**Task details:** Could you rewrite the lines starting at the one that contains "Image resolution: width=1024" and running through the last line, with "header" replaced by "banner" and nothing else changed? Leave the pictures out of your answer.

════

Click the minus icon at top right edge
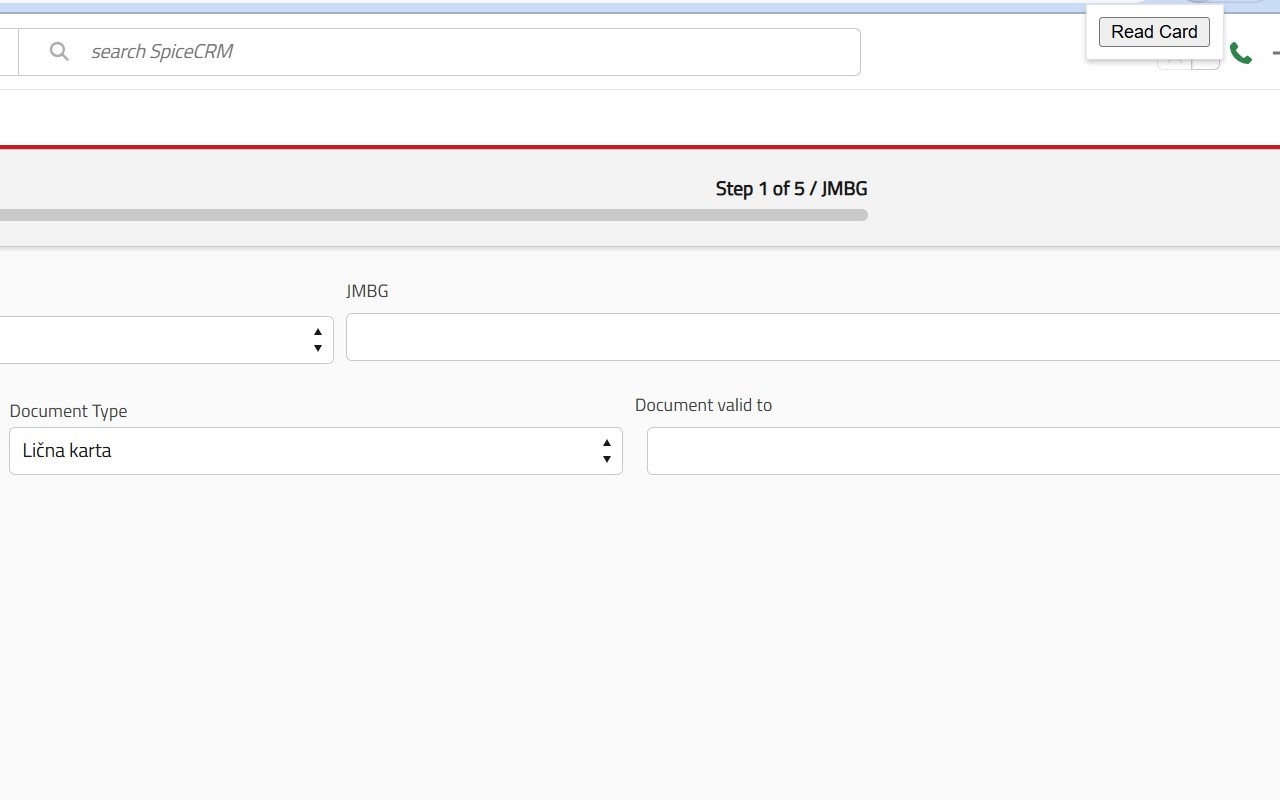The height and width of the screenshot is (800, 1280). pyautogui.click(x=1276, y=53)
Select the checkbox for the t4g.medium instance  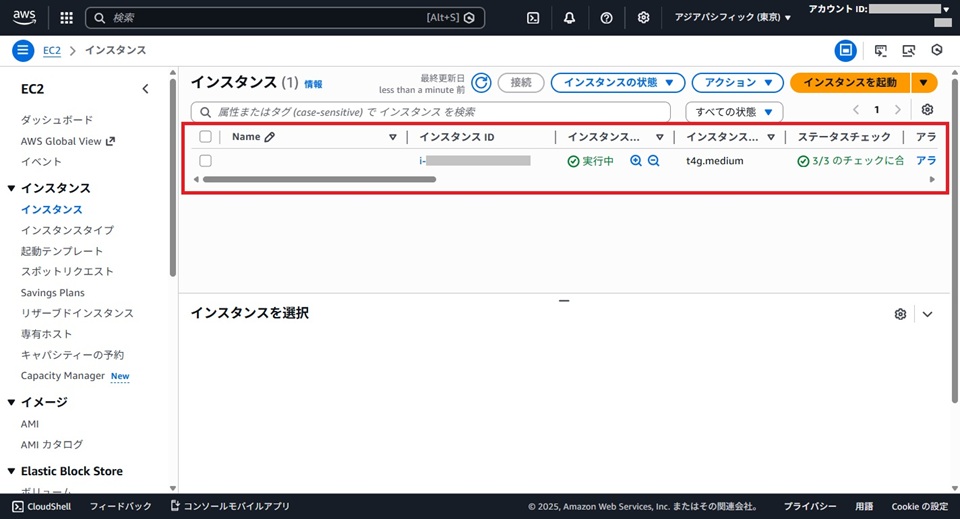coord(205,161)
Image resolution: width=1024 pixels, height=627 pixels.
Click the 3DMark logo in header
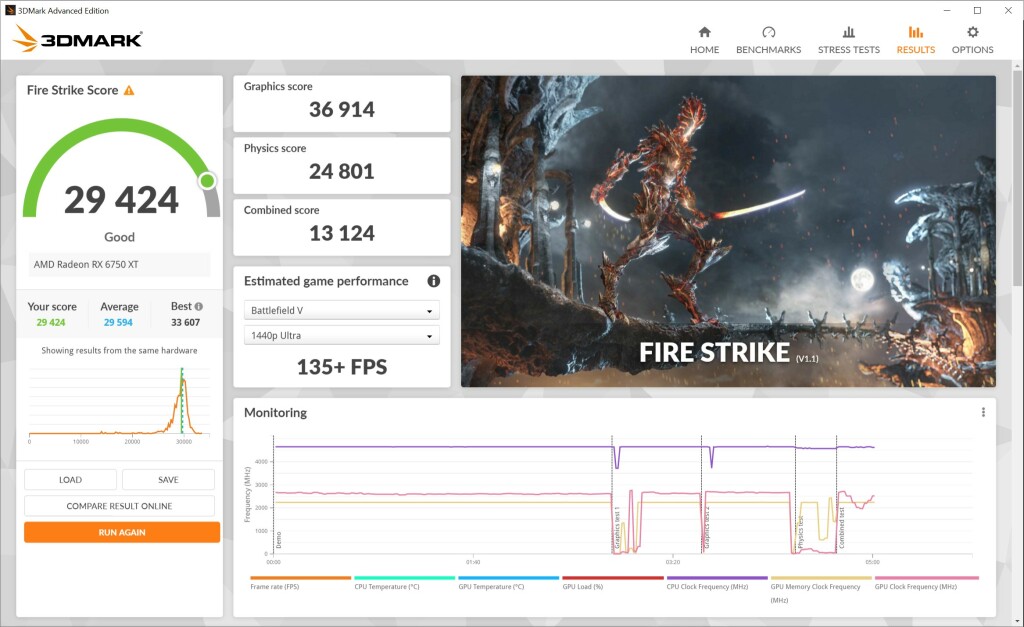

════

**Response to the task:**
Image resolution: width=1024 pixels, height=627 pixels.
Click the 3DMark logo in banner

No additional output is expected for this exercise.